# SAP HANA Cloud Knowledge Graph Engine

>[SAP HANA Cloud Knowledge Graph](https://help.sap.com/docs/hana-cloud-database/sap-hana-cloud-sap-hana-database-knowledge-graph-guide/sap-hana-cloud-sap-hana-database-knowledge-graph-engine-guide) is a fully integrated knowledge graph solution within the `SAP HANA Cloud` database.
>
>This example demonstrates how to build a QA (Question-Answering) chain that queries [Resource Description Framework (RDF)](https://en.wikipedia.org/wiki/Resource_Description_Framework) data stored in an `SAP HANA Cloud` instance using the `SPARQL` query language, and returns a human-readable response.
>
>[SPARQL](https://en.wikipedia.org/wiki/SPARQL) is the standard query language for querying `RDF` graphs.


## Setup & Installation

**Prerequisite**:  
You must have an SAP HANA Cloud instance with the **triple store** feature enabled.  
For detailed instructions, refer to: [Enable Triple Store](https://help.sap.com/docs/hana-cloud-database/sap-hana-cloud-sap-hana-database-knowledge-graph-guide/enable-triple-store/)<br />
Load the `kgdocu_movies` example data. See [Knowledge Graph Example](https://help.sap.com/docs/hana-cloud-database/sap-hana-cloud-sap-hana-database-knowledge-graph-guide/knowledge-graph-example).

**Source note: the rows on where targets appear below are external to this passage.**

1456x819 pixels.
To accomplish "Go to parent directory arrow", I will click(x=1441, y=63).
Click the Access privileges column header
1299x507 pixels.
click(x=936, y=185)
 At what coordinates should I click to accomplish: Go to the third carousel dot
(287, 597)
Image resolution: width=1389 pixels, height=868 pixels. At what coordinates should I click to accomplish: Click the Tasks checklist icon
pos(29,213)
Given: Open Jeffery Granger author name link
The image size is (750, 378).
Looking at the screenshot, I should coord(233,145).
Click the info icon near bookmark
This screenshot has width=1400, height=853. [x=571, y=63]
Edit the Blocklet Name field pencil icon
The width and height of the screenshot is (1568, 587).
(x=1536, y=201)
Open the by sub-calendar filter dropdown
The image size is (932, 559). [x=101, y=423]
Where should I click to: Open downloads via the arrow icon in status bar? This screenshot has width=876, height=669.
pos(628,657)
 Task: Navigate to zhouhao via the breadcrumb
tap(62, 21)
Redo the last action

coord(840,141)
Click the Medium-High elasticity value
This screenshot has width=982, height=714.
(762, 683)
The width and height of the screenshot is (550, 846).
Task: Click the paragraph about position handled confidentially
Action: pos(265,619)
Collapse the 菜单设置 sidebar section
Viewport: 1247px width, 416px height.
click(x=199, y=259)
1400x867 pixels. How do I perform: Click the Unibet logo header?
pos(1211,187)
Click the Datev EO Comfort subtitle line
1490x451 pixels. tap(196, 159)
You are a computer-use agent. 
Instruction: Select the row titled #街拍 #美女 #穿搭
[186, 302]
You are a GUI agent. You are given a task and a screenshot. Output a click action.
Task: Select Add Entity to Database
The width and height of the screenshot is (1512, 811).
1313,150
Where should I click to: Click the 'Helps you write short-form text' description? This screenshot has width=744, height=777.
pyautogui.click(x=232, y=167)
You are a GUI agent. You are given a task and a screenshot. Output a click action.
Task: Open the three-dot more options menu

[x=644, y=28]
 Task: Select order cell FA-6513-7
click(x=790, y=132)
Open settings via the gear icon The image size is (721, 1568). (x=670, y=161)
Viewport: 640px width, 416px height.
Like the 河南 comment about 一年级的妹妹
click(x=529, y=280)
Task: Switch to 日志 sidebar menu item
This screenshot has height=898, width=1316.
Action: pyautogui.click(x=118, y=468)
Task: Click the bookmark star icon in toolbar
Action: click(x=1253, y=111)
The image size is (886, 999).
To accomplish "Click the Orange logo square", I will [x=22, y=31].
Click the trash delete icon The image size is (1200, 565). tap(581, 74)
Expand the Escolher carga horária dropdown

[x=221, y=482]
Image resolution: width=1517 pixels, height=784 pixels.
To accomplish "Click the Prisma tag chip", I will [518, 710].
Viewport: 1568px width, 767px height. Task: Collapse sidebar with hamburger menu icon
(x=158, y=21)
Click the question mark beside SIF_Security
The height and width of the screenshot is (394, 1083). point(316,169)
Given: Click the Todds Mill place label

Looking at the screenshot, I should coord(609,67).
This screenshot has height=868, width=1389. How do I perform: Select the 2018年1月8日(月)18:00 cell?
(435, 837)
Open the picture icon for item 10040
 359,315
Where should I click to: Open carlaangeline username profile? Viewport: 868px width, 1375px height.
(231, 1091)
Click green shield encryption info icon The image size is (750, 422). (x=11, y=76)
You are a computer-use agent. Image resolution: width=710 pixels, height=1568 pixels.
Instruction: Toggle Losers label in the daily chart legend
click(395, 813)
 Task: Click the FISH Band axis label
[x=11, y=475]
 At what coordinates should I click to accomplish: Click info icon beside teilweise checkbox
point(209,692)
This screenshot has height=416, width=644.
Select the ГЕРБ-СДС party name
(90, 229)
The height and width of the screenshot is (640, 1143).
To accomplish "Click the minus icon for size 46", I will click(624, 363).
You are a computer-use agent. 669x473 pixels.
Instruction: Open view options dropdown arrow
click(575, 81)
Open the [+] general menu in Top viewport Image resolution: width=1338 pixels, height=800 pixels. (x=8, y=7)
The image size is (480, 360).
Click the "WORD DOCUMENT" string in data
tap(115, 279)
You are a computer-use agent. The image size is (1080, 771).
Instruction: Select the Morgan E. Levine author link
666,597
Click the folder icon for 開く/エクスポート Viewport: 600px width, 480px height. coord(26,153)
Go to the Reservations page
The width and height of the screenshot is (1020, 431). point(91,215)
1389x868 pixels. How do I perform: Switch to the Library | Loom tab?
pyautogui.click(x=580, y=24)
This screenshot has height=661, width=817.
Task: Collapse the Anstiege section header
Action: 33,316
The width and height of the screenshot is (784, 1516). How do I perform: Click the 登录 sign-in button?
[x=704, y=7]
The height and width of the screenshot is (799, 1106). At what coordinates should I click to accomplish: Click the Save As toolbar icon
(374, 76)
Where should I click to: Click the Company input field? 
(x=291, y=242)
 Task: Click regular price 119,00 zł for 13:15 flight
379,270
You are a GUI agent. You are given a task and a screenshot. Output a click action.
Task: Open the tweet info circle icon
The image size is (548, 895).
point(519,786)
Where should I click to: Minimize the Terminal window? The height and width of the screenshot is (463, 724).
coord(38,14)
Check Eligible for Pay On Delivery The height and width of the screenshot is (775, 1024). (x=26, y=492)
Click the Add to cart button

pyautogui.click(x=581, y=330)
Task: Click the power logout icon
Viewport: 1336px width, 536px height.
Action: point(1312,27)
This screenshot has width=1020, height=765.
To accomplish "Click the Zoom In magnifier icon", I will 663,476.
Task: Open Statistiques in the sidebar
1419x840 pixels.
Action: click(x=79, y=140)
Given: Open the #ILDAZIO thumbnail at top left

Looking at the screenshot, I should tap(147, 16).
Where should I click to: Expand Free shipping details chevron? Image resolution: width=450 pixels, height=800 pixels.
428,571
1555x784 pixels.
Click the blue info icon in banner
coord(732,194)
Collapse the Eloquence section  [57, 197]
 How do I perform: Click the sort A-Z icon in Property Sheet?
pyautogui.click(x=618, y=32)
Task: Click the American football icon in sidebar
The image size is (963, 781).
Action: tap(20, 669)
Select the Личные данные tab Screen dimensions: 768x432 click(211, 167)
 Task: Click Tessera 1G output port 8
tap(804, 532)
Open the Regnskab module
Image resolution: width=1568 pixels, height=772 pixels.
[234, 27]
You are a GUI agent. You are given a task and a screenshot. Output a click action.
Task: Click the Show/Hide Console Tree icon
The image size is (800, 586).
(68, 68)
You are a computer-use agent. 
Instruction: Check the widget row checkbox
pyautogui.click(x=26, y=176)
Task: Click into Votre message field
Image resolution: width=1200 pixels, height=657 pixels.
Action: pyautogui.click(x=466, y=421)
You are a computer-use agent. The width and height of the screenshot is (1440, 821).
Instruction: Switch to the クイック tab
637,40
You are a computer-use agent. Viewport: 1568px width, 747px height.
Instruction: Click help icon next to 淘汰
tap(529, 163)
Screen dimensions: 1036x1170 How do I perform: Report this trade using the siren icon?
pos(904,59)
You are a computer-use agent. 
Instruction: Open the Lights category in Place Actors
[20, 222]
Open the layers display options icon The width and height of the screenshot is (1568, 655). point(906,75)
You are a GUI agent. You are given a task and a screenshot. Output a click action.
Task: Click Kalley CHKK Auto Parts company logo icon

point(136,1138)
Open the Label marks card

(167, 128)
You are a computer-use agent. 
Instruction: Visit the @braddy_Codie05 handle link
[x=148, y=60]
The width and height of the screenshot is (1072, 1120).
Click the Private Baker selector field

To use SAP HANA Knowledge Graph Engine and/or Vector Store Engine with LangChain, install the `langchain-hana` package:

In [None]:
import langchain_hana
print(langchain_hana.__version__)

First, create a connection to your SAP HANA Cloud instance.

In [None]:
import os

from dotenv import load_dotenv
from hdbcli import dbapi

# Load environment variables if needed
load_dotenv()

# Establish connection to SAP HANA Cloud
connection = dbapi.connect(
    address=os.environ.get("HANADB_URL"),
    port=os.environ.get("HANADB_PRT"),
    user=os.environ.get("HANADB_USR"),
    password=os.environ.get("HANADB_PWD"),
    autocommit=True,
    sslValidateCertificate=False,
)

## Initialize the `HanaRdfGraph`

You need a `HanaRdfGraph` instance that:

1. Loads your ontology schema (in Turtle)  
2. Executes SPARQL queries against your SAP HANA Cloud data graph  

The constructor requires:

- **`connection`**: an active `hdbcli.dbapi.connect(...)` instance  
- **`graph_uri`**: the named graph (or `"DEFAULT"`) where your RDF data lives  
- **One of**:  
  1. `ontology_query`**: a SPARQL CONSTRUCT to extract schema triples  
  2. `ontology_uri`**: a hosted ontology graph URI  
  3. `ontology_local_file`** + **`ontology_local_file_format`**: a local Turtle/RDF file  
  4. `auto_extract_ontology=True`** (not recommended for production—see note)

`graph_uri` vs. Ontology
- **`graph_uri`**:  
  The named graph in your SAP HANA Cloud instance that contains your instance data (sometimes 100k+ triples).
  If `None` or `"DEFAULT"` is provided, the default graph is used.  
  ➔ More details: [Default Graph and Named Graphs](https://help.sap.com/docs/hana-cloud-database/sap-hana-cloud-sap-hana-database-knowledge-graph-guide/default-graph-and-named-graphs)
- **Ontology**: a lean schema (typically ~50-100 triples) describing classes, properties, domains, ranges, labels, comments, and subclass relationships. The ontology guides SPARQL generation and result interpretation.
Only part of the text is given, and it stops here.